** Your assignment **
Write out exactly the lines from the one with "Remove the Shapes - Presets group" through the last line of the data below, but not the pictures.

** Supplied information **
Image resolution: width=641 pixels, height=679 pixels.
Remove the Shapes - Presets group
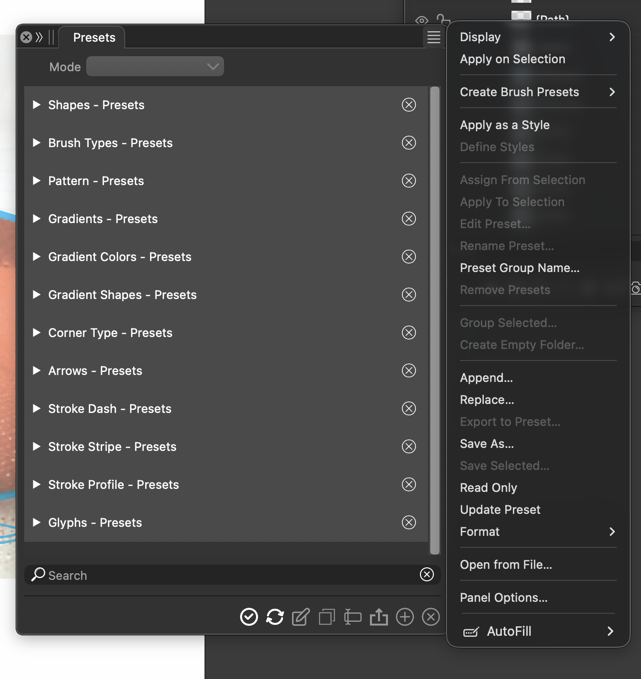(x=409, y=105)
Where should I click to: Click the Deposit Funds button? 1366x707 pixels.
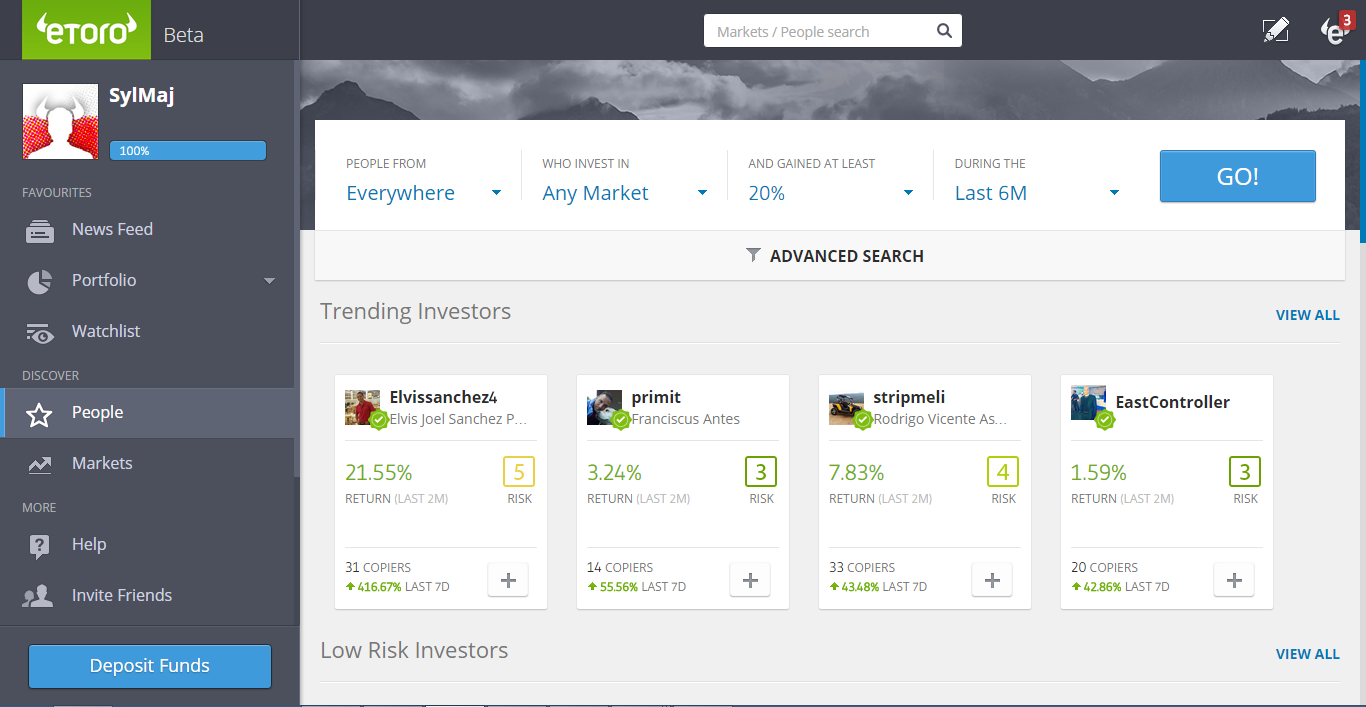point(150,666)
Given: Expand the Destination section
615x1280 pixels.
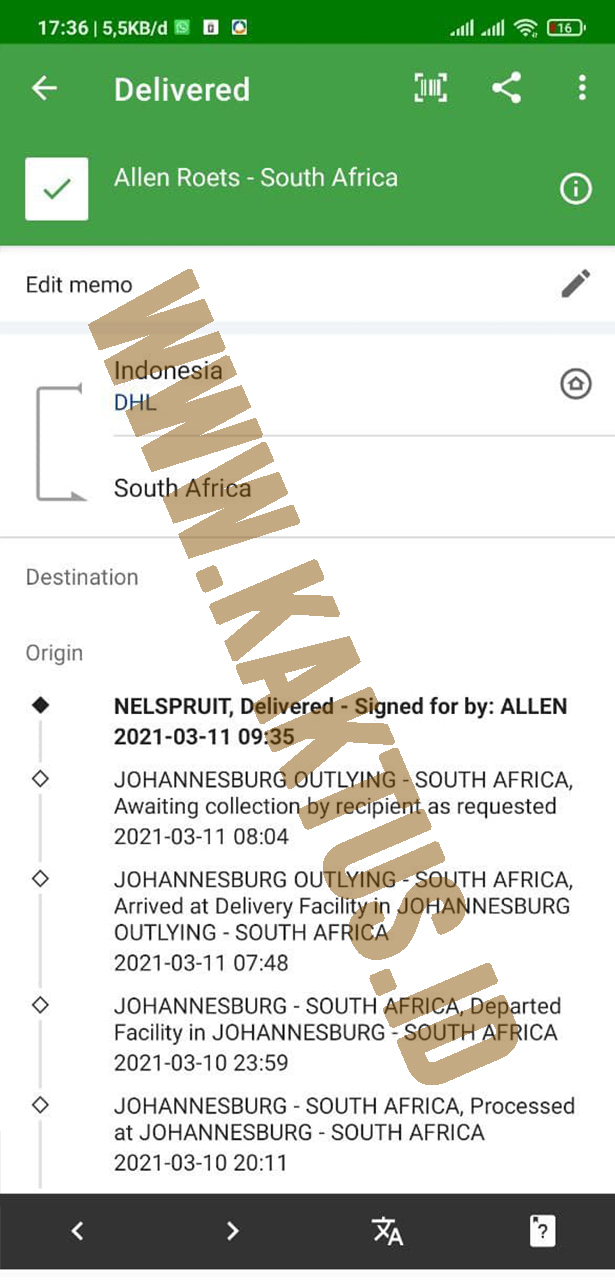Looking at the screenshot, I should click(x=82, y=577).

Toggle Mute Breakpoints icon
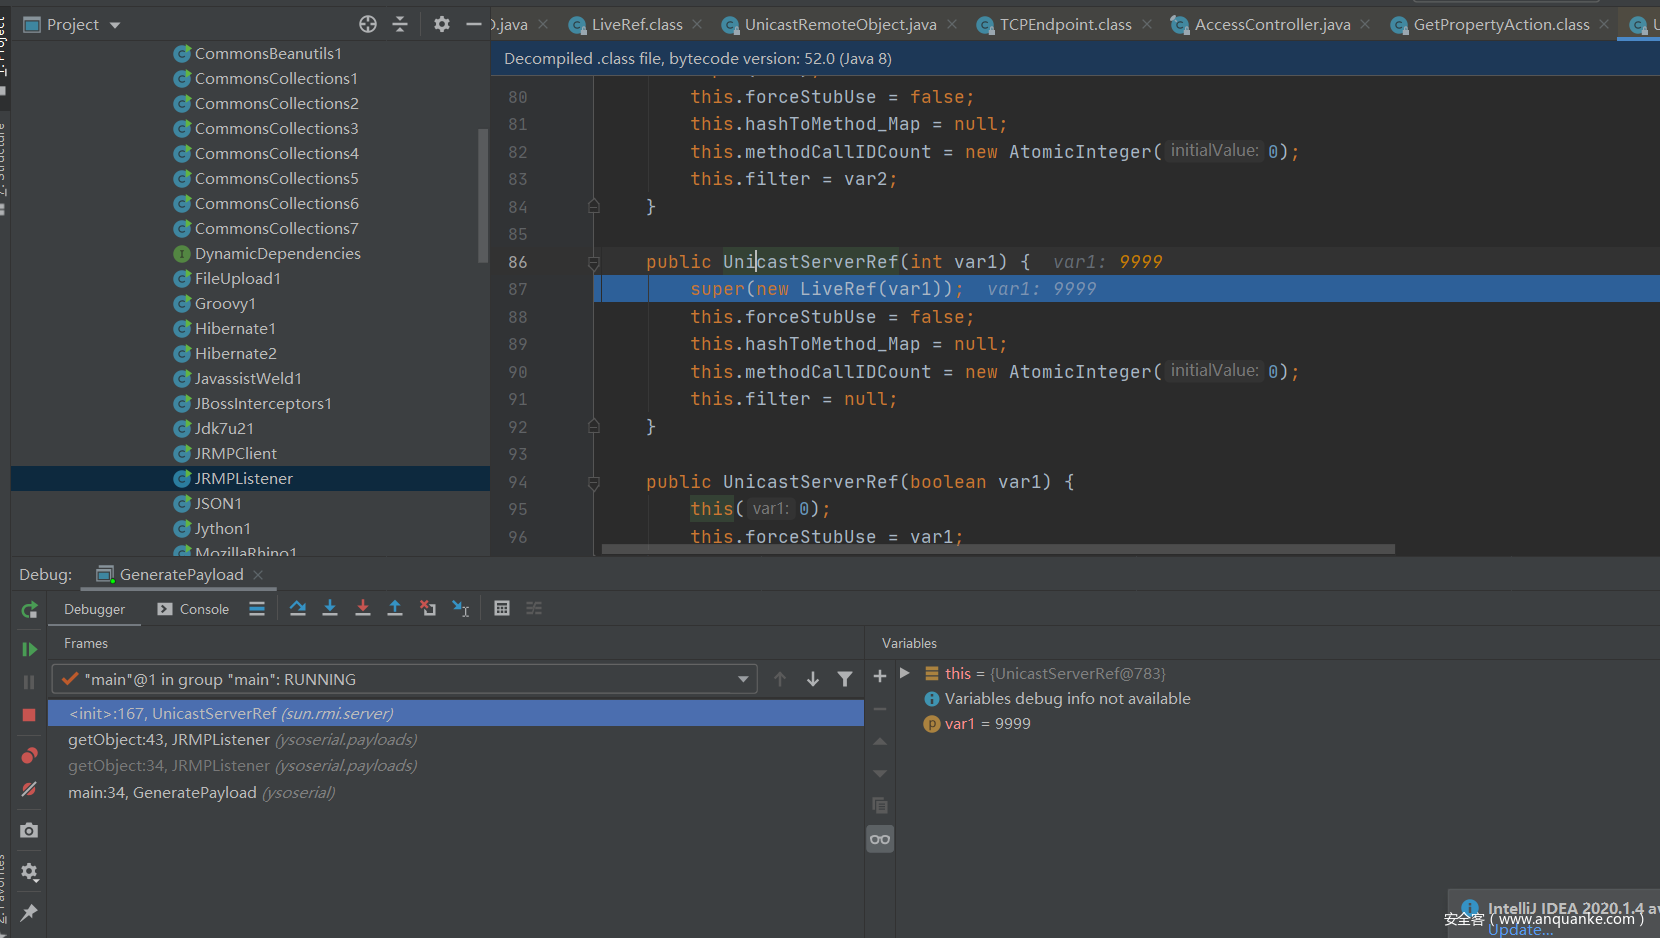(x=29, y=790)
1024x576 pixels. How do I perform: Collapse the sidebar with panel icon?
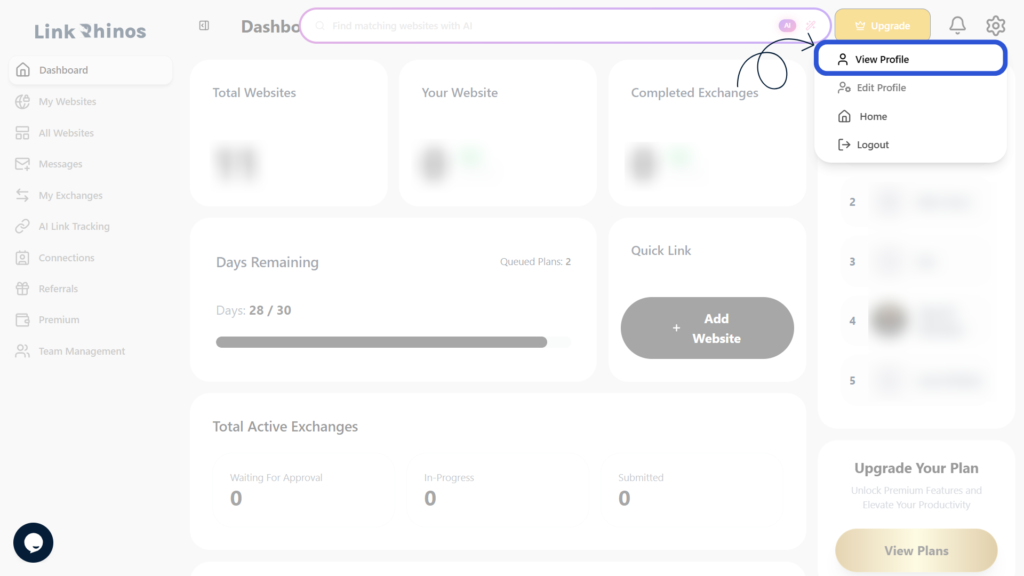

** Completed task **
Remove the Shapes - Presets group
(x=409, y=105)
Where should I click to: Click the Deposit Funds button? 1366x707 pixels.
point(150,666)
Given: Expand the Destination section
615x1280 pixels.
Looking at the screenshot, I should click(x=82, y=577).

Toggle Mute Breakpoints icon
(x=29, y=790)
1024x576 pixels. How do I perform: Collapse the sidebar with panel icon?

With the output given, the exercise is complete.